UK construction activity declined in January for the first time in eight months amid weakness in commercial activity and house building.
The CIPS UK Construction purchasing managers’ index eased to 49.2 from 54.6 in December, survey data from IHS Markit showed Thursday. Economists had expected a score of 52.9.
A reading below 50 suggest contraction in the sector. The decline was the first since May last year.
New order growth was the weakest since June last year as clients hesitated to place orders, especially for commercial projects, due to the third national lockdown and concerns about the near-term economic outlook.
Supplier performance was severely hurt by transport shortages and delays at UK ports during January.
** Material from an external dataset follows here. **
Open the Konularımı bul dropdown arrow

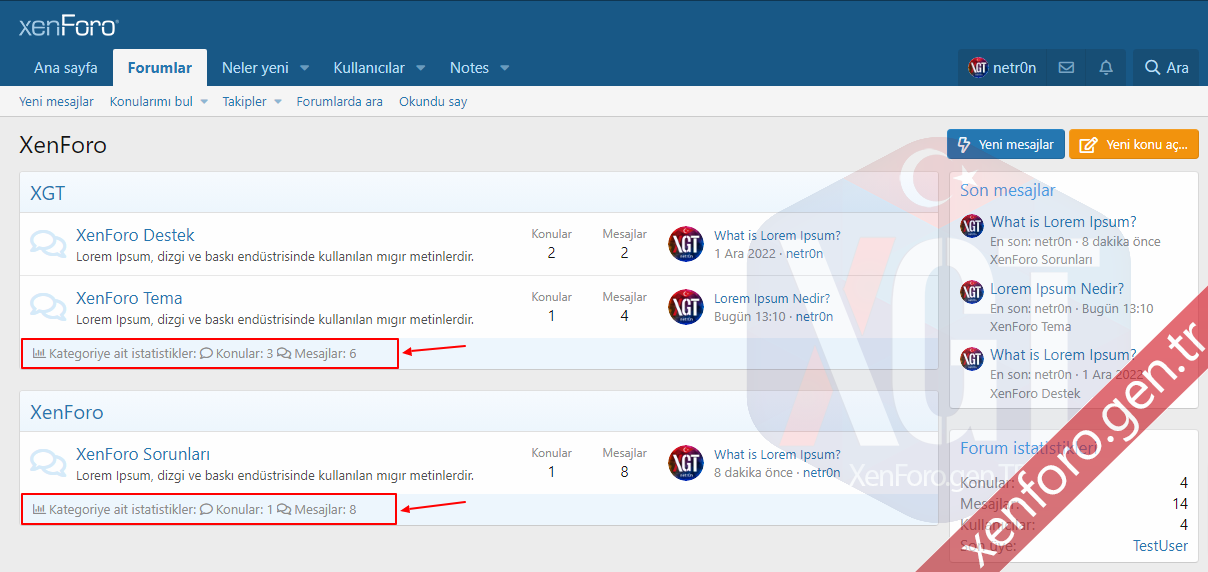(x=204, y=102)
Commercial activity and civil engineering work registered renewed falls, while residential projects grew strongly, though the pace was the slowest since the rebound started in June.
Employment decreased in January, reversing the marginal growth in the previous month, largely due to the non-replacement of leavers following project completions.
Rising prices for plaster, steel and timber drove the input price inflation to its highest for just over two-and-a-half years.
Business expectations for the year ahead remained positive, but eased to a three-month low.
“The latest survey highlighted that construction companies have become more cautious about the business outlook,” IHS Markit Economics Director Tim Moore said.
“Output rebounded quickly after stoppages on site at the start of the pandemic, but hesitancy among clients in January and worries about near-term economic conditions resulted in a dip in growth expectations for the first time in six months.”